The military occupation in Iraq is consuming practically the entire defense budget and stretching the Army to its operational limits. This is understood quite clearly by both our friends and our enemies, and as a result, our ability to deter enemies around the world is disintegrating.

This brings us to the third front, the strategic-political. The jihadist regime in Iran feels no reservation about flaunting its policy to go nuclear, and it unleashed Hezbollah, its client terrorist organization, to attack Israel. In Somalia a jihadist group has seized control of the government. In Pakistan, Islamists are becoming more powerful, and attacks within India are increasing. Governments in Indonesia, Malaysia, Egypt, Algeria and Jordan are under increasing Islamist pressure. In the Pacific, North Korea now feels free to rattle its missile sabers, firing seven on America’s Independence Day. China is rapidly building its 600-ship navy to fill the military vacuum that we are creating in the Pacific as our fleet shrinks well below critical mass. Not one of these states believes that we can undertake any credible additional military operations while we are bogged down in Iraq.

The indoctrination and recruiting of jihadists from Indonesia, South Asia and the Middle East are carried out through religious establishments that are supported overwhelmingly by the Saudi and Iranian governments. Even in the United States, some 80 percent of Islamic mosques and schools are closely aligned with the Wahhabist sect and heavily dependent on Saudi funding. Five years after Sept. 11, nothing has been done to materially affect this root source of jihadism. The movement continues to grow, fueled by an ever-increasing flow of petrodollars from the Persian Gulf.

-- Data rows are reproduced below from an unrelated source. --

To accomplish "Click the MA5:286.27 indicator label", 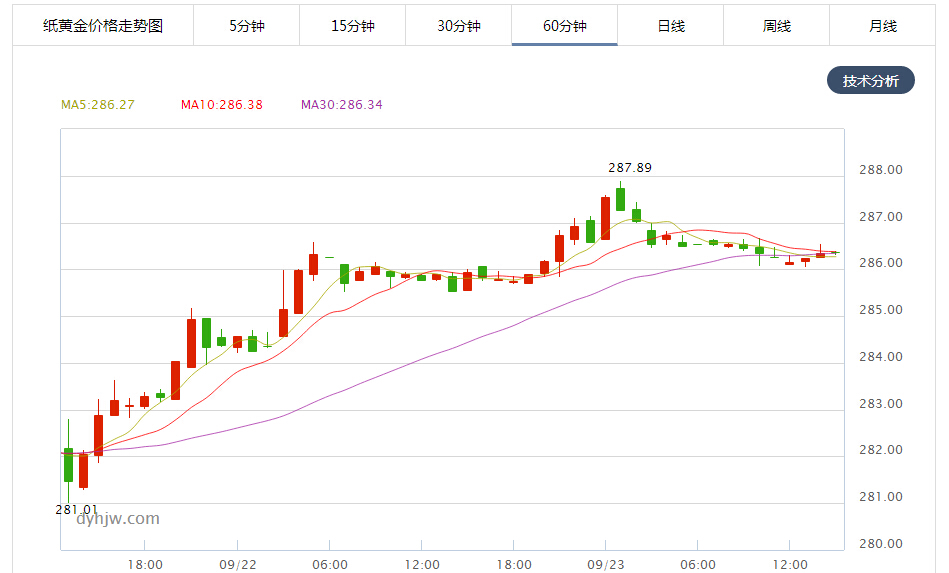I will [98, 105].
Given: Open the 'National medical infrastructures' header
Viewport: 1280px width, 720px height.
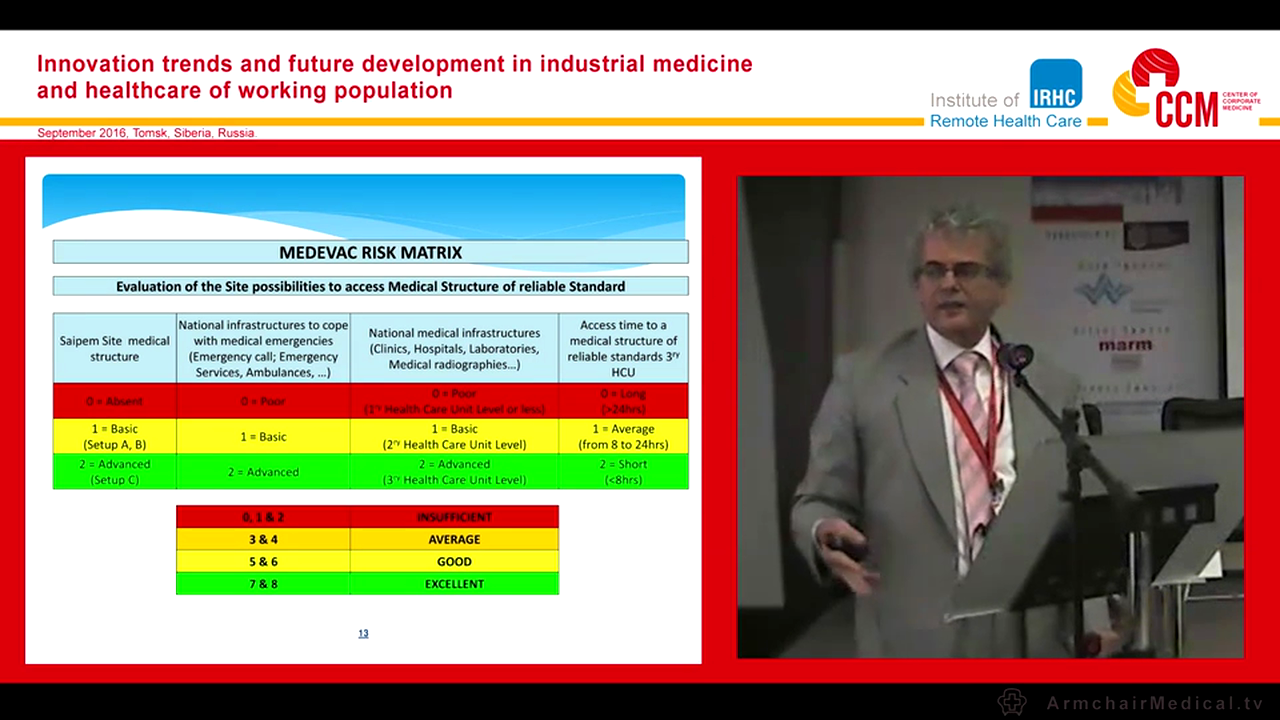Looking at the screenshot, I should pyautogui.click(x=454, y=348).
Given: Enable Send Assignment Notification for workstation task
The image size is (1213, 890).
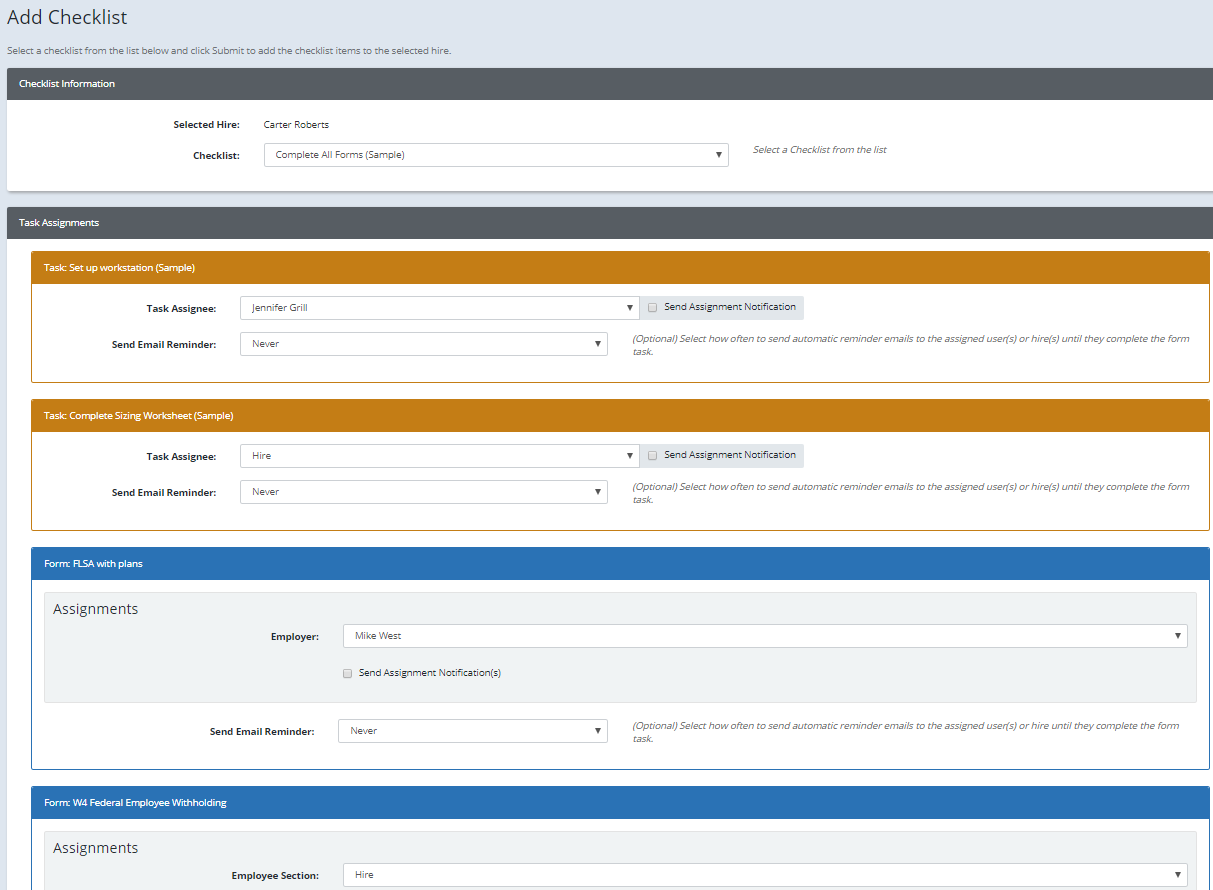Looking at the screenshot, I should pos(652,307).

There is no evidence that the administration has ever raised this matter with the Saudi government as a high-level issue, and — just as damaging — it has never acknowledged it as an issue to the American people. Thus Rumsfeld’s question — are we killing, capturing or deterring jihadists faster than they are being produced? — must be answered with an emphatic no.

In reviewing progress on the three fronts of this war, even the most sanguine optimist cannot yet conclude that we are winning or that we can win without some significant changes of policy.